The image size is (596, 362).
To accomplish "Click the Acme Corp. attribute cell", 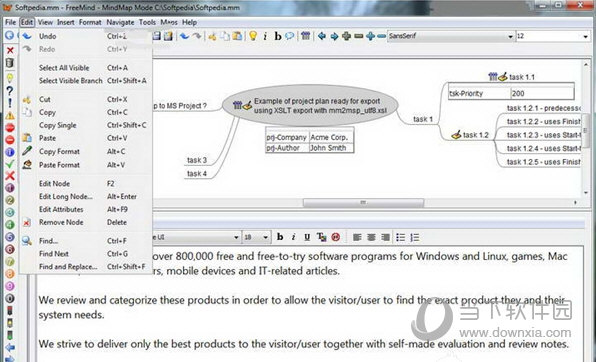I will tap(329, 137).
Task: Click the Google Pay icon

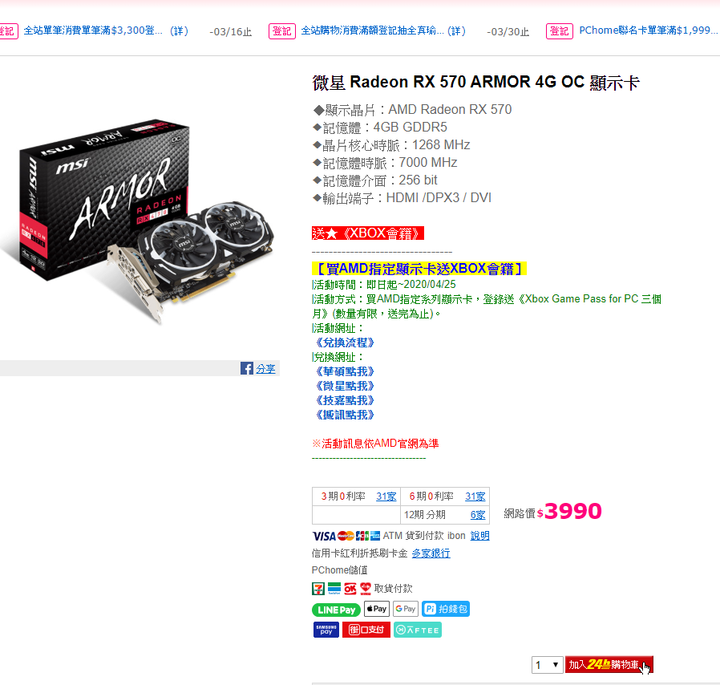Action: (405, 609)
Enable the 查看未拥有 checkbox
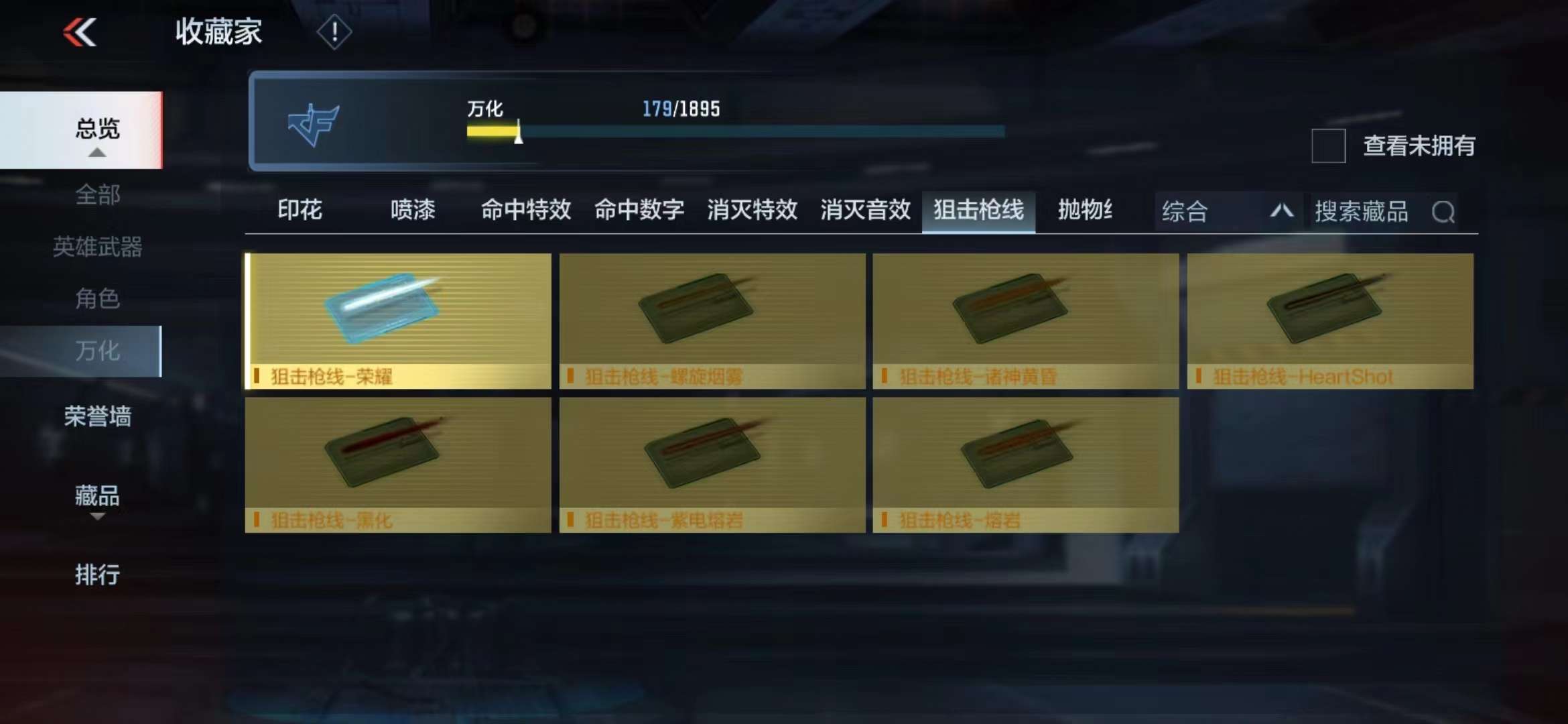 point(1328,145)
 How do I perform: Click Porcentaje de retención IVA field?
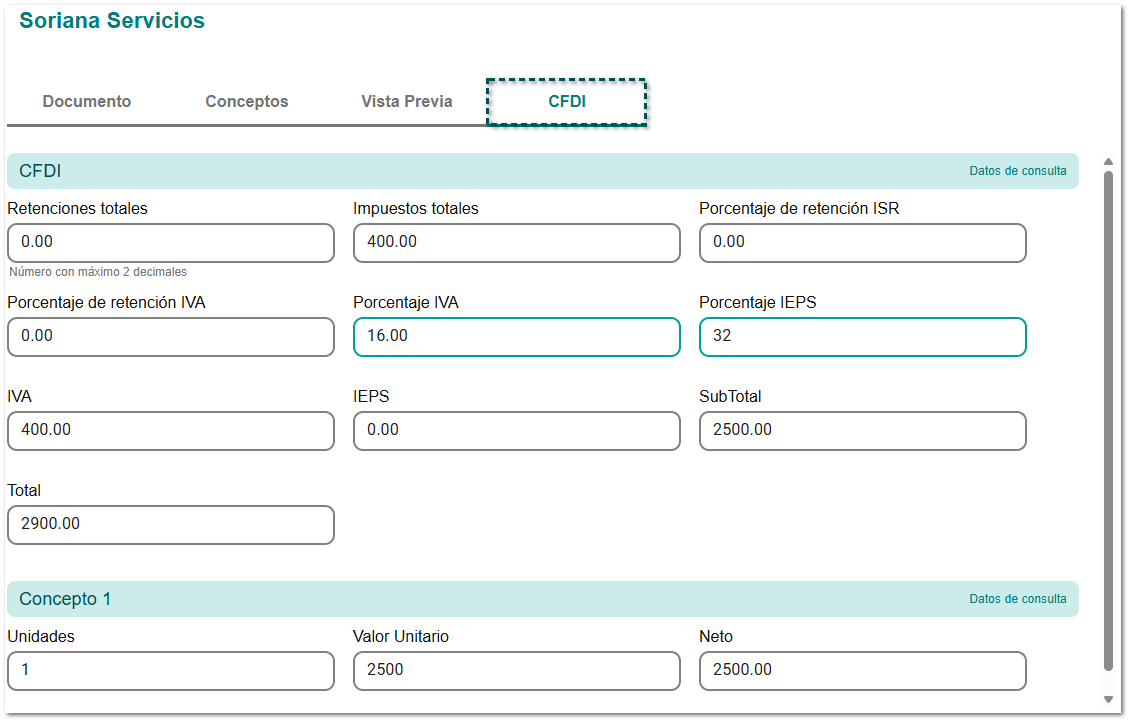[x=170, y=337]
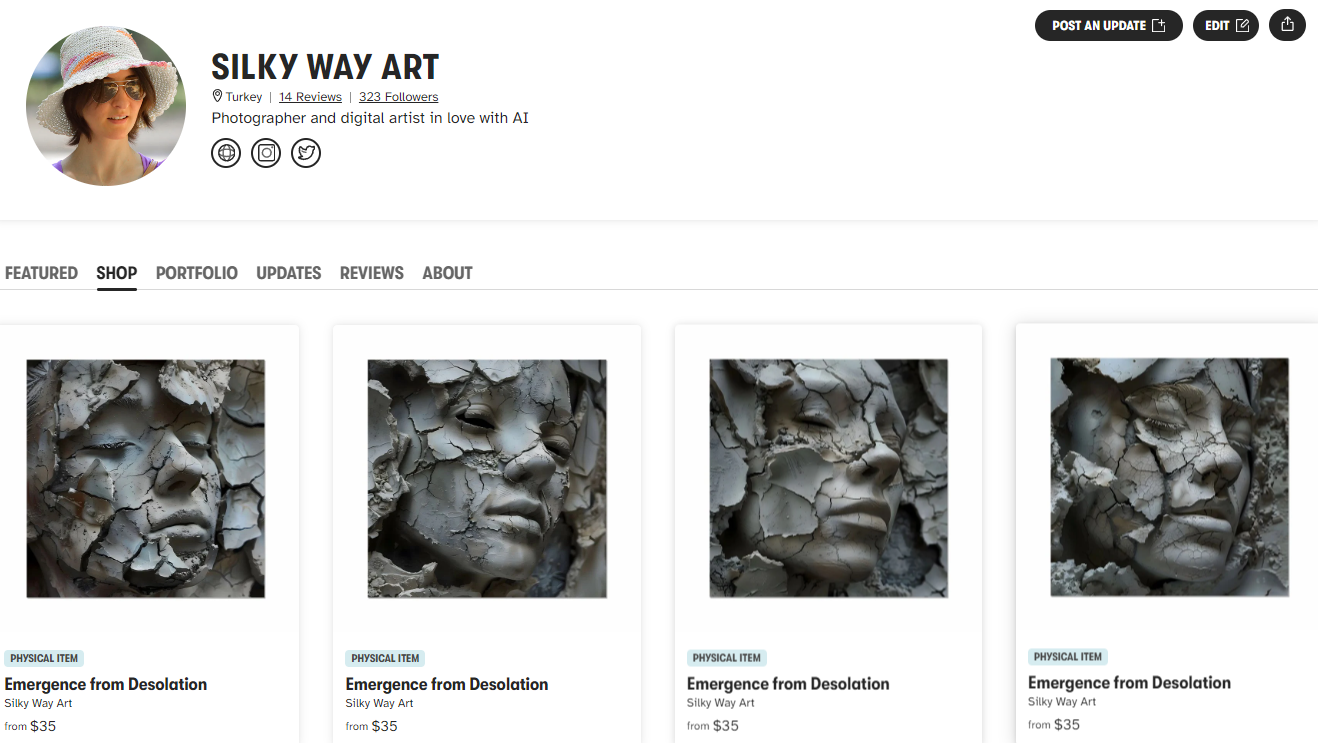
· · ·
Description of the task: Make an exact copy of the lines from the one holding "How do I perform: Click" through the end of the material, both ends included, and keep the pictures out of it.

Solution below:
 How do I perform: Click Porcentaje de retención IVA field?
[x=170, y=337]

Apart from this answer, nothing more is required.